Dataset records:
Segment Open

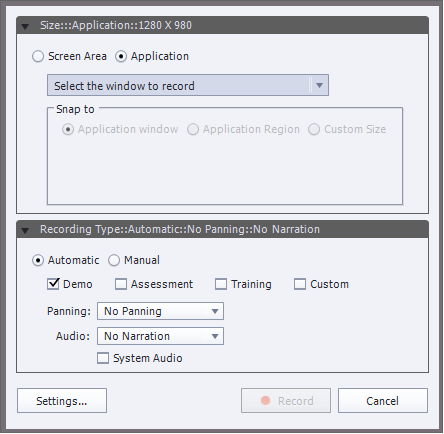Collapse the Size section triangle
Image resolution: width=444 pixels, height=434 pixels.
pyautogui.click(x=25, y=26)
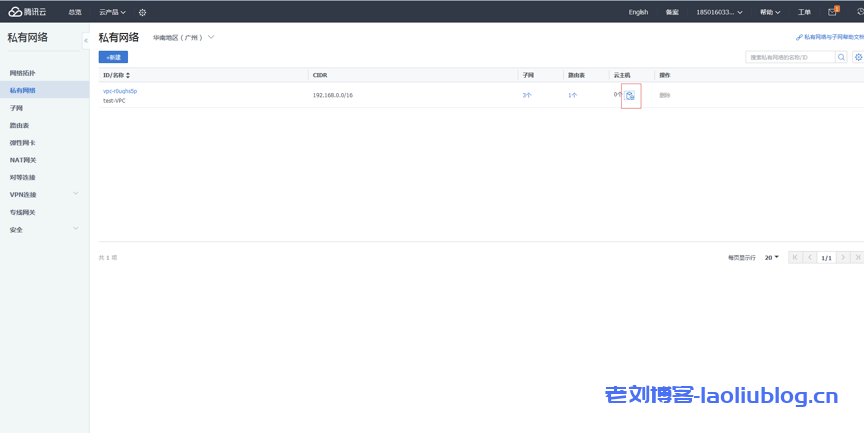Open 路由表 from the sidebar
864x433 pixels.
[20, 125]
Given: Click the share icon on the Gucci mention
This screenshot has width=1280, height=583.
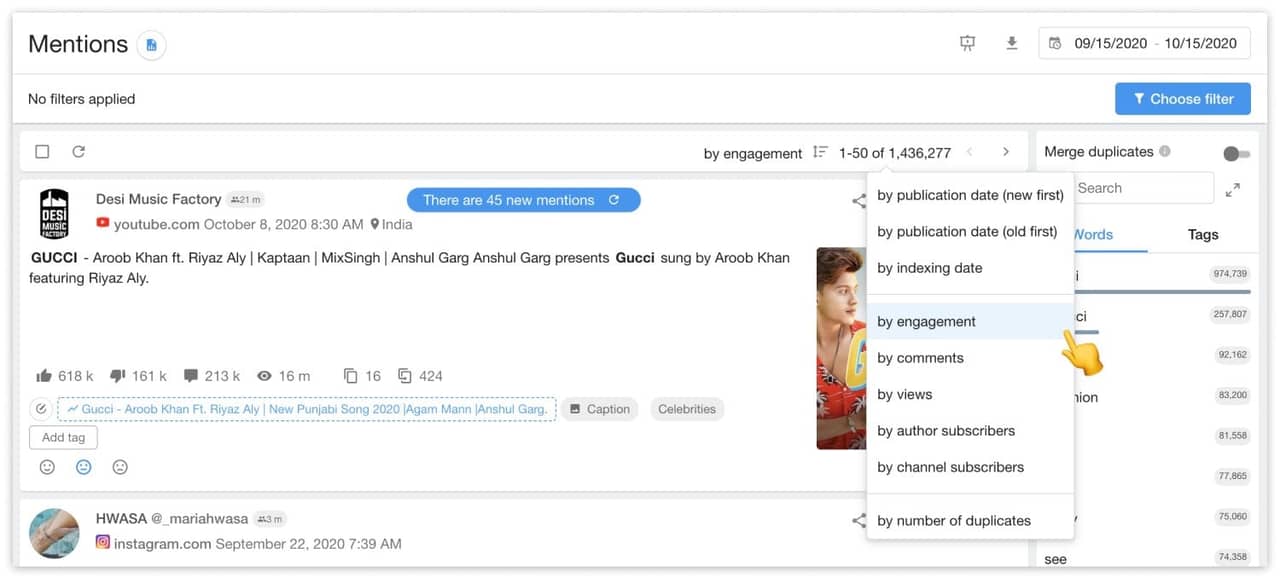Looking at the screenshot, I should (859, 200).
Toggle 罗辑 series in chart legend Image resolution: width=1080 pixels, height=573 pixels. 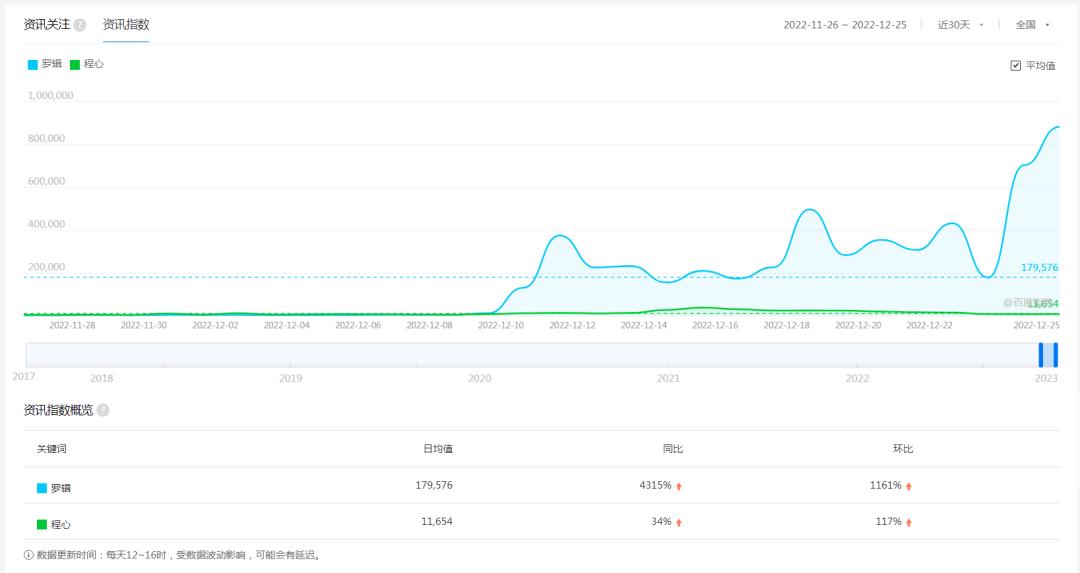click(x=45, y=64)
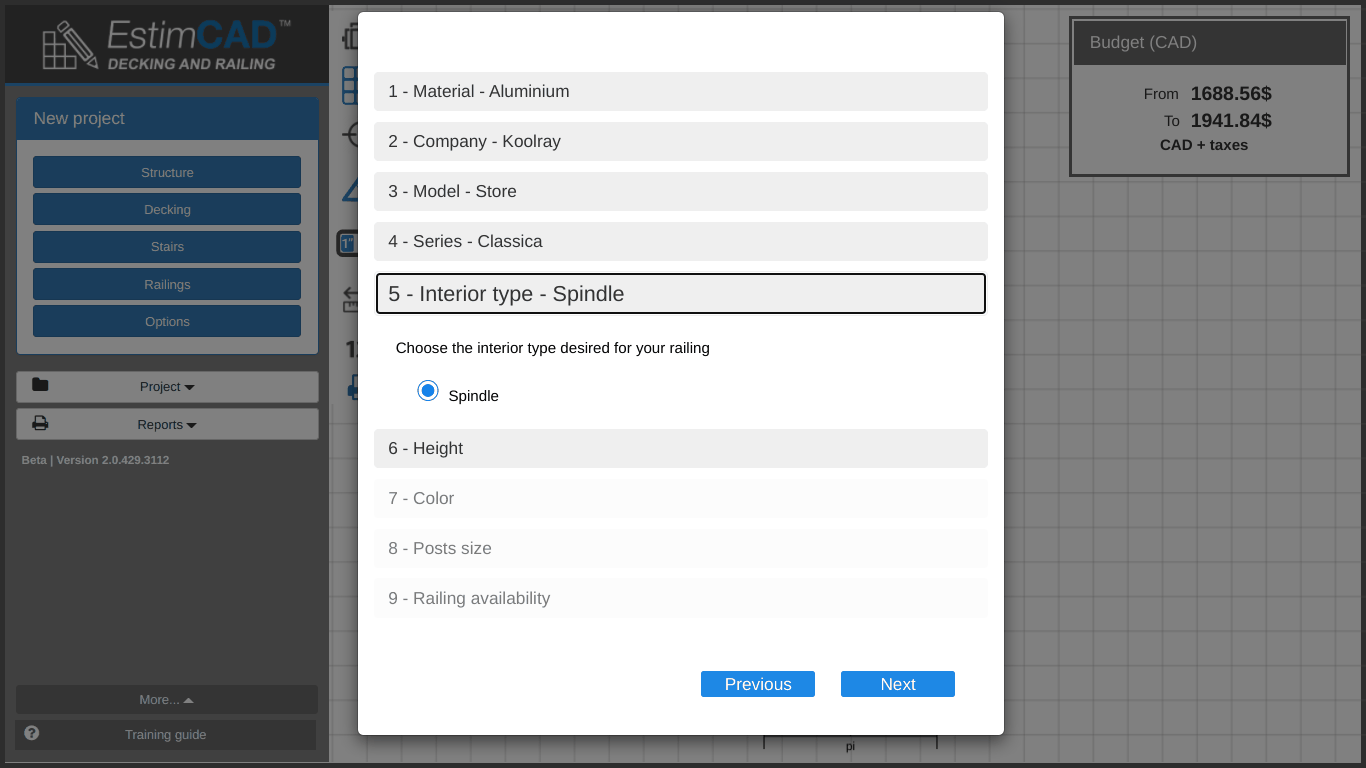
Task: Select the blue grid icon in canvas toolbar
Action: (x=349, y=86)
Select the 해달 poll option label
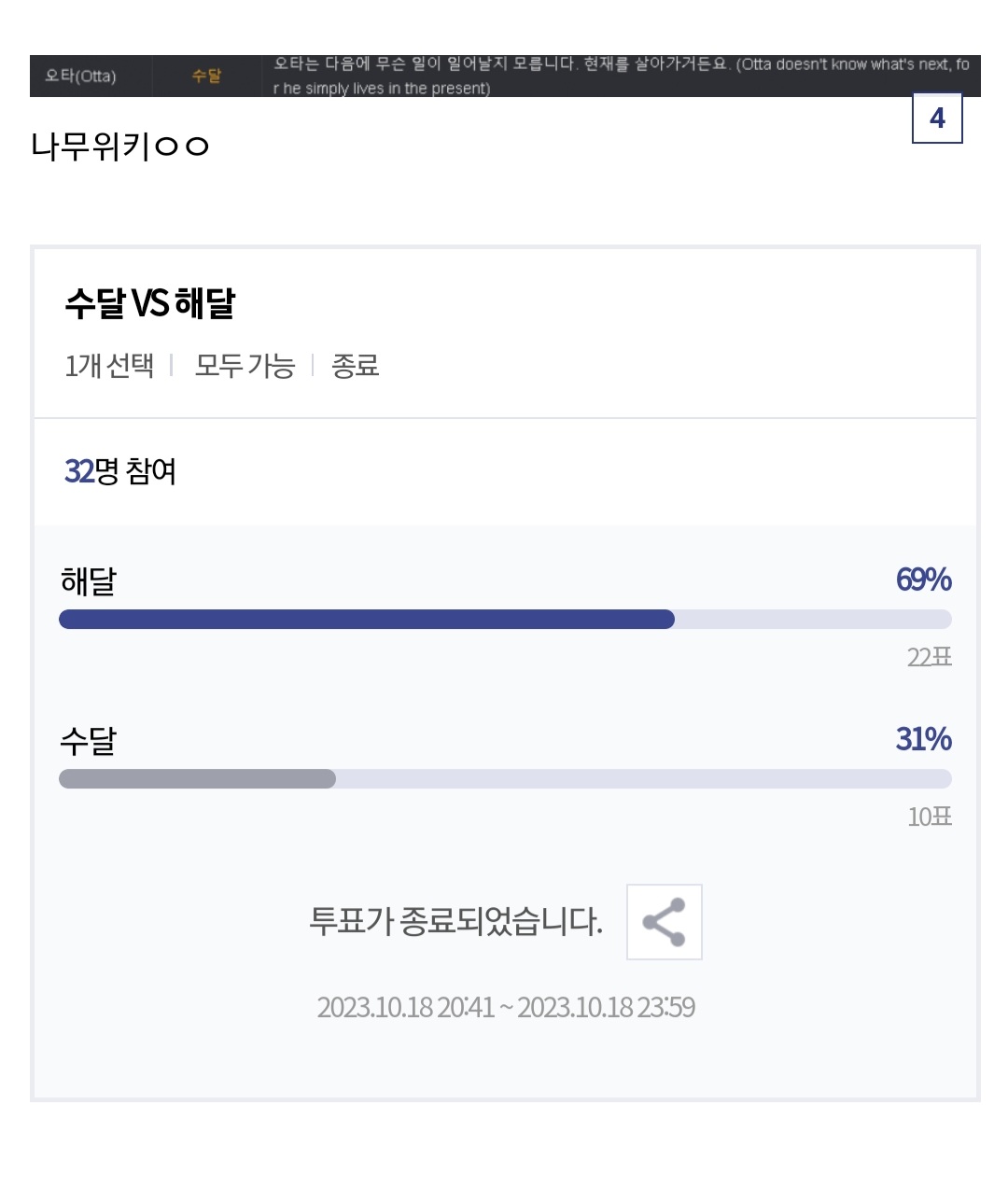Viewport: 1008px width, 1187px height. click(88, 581)
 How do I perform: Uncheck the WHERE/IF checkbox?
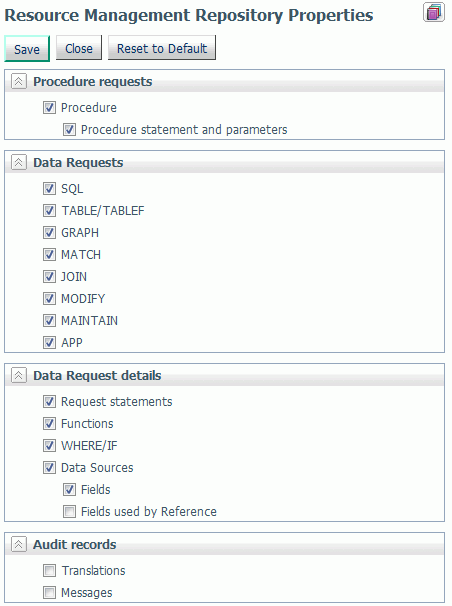point(49,446)
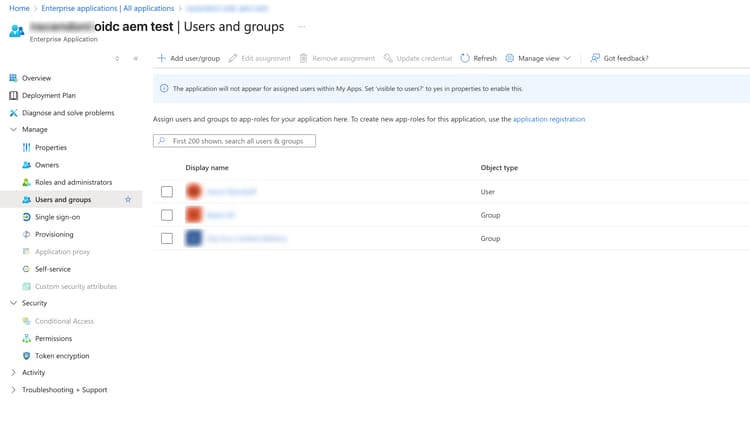
Task: Open Provisioning in the sidebar menu
Action: click(x=54, y=234)
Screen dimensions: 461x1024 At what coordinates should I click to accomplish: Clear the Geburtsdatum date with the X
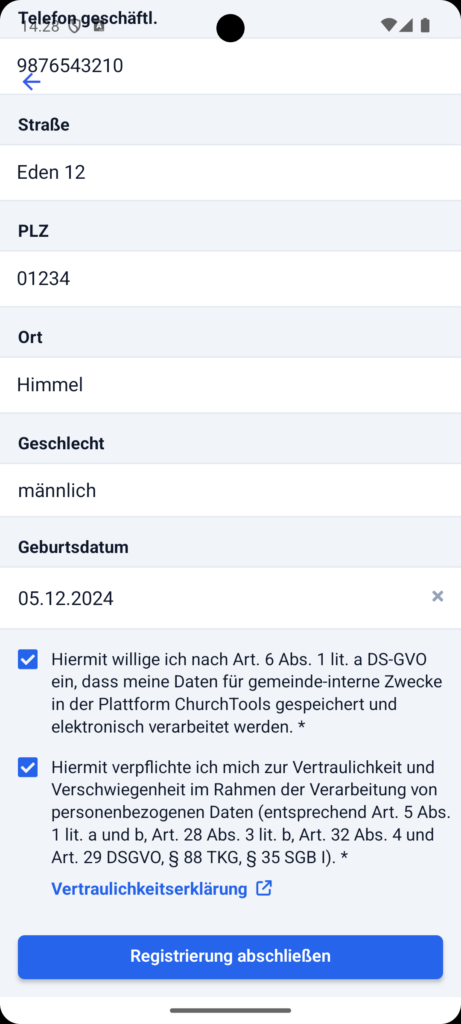437,596
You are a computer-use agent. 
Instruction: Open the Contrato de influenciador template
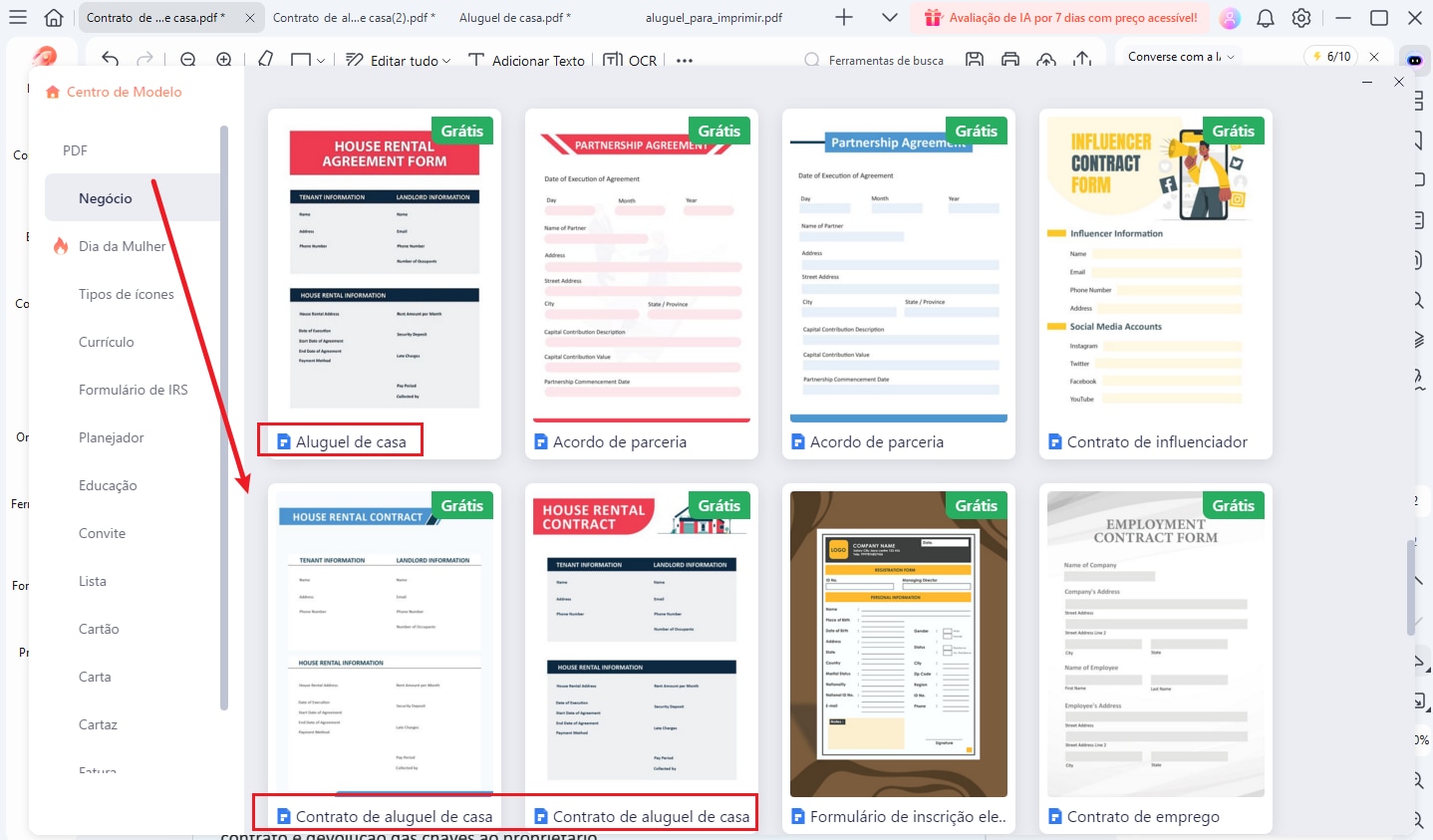pos(1155,284)
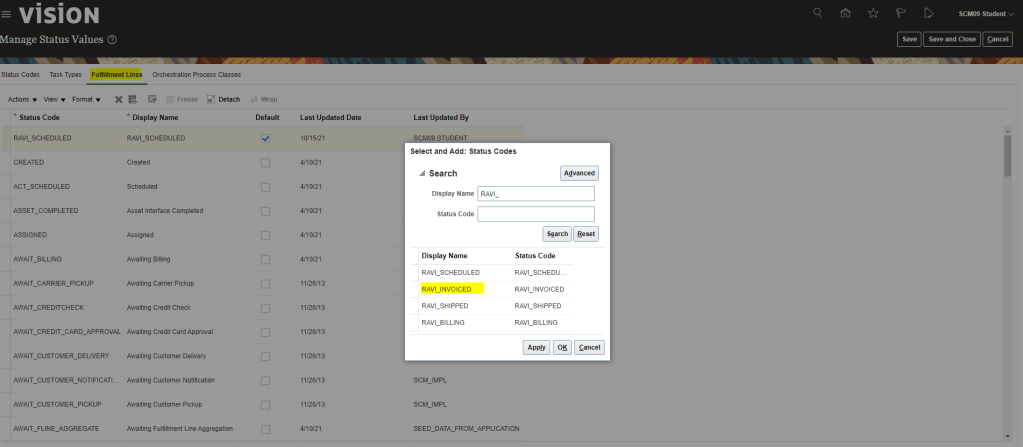Viewport: 1023px width, 447px height.
Task: Expand the View dropdown menu
Action: [55, 99]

Segment Closed

» **The task**
From the line containing "Select the 해달 poll option label" to the last line of the records above, return each line exactly, both ends included, and nothing more. Leave out the pictures.

» **Exercise answer**
Select the 해달 poll option label
Viewport: 1008px width, 1187px height. click(88, 581)
 How do I perform: Uncheck the WHERE/IF checkbox?
point(49,446)
Task: Open Provisioning in the sidebar menu
Action: click(x=54, y=234)
Screen dimensions: 461x1024 At what coordinates should I click to accomplish: Clear the Geburtsdatum date with the X
437,596
You are a computer-use agent. 
Instruction: Open the Contrato de influenciador template
pos(1155,284)
Viewport: 1023px width, 447px height.
Task: Expand the View dropdown menu
Action: [55, 99]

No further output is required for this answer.